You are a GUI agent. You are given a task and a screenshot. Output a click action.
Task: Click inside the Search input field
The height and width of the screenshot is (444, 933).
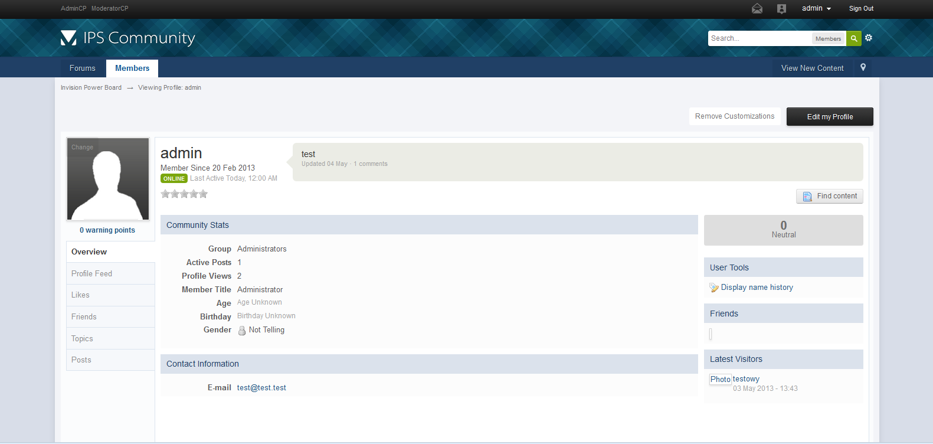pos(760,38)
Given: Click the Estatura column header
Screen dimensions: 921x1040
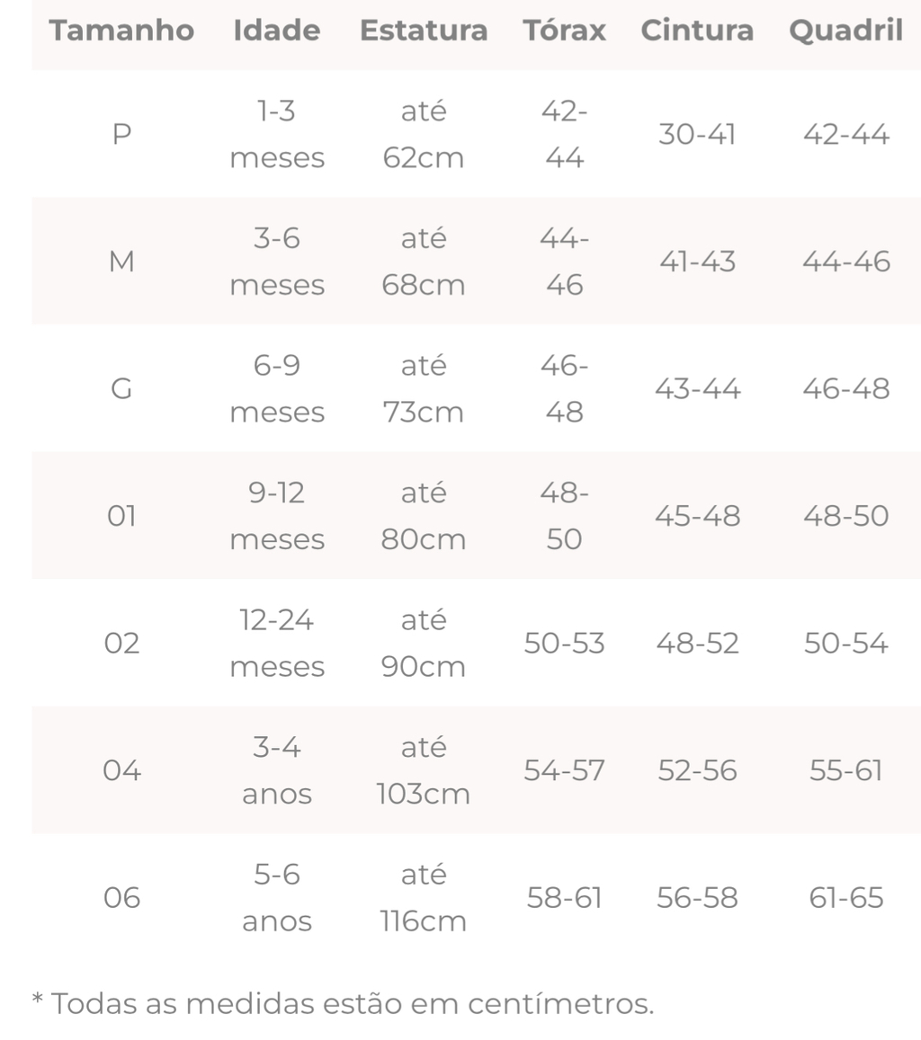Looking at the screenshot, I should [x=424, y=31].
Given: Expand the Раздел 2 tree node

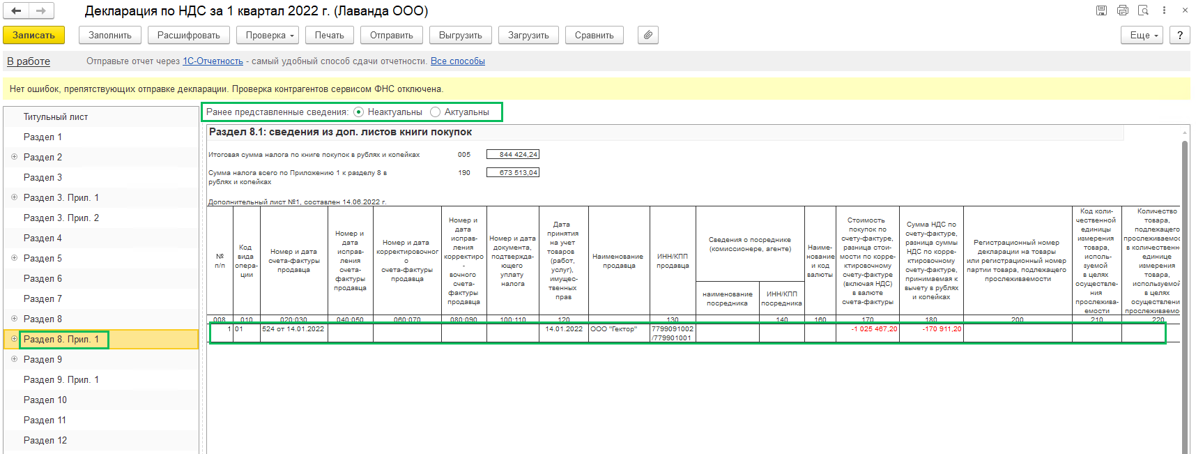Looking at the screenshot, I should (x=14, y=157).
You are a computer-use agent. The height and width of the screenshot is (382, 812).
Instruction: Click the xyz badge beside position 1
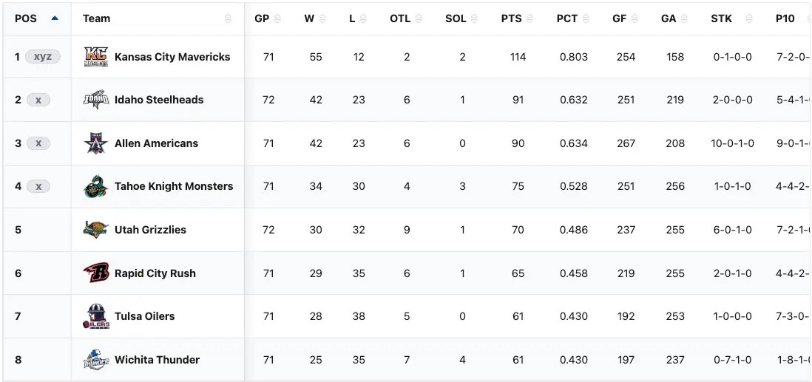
□ □ □ □ □
» **Problem description**
Please find every line in the records above that holds the word "agent" and copy it.

» **Problem solution**
You are a GUI agent. You are given a task and a screenshot. Output a click action.
You are a computer-use agent. The height and width of the screenshot is (382, 812).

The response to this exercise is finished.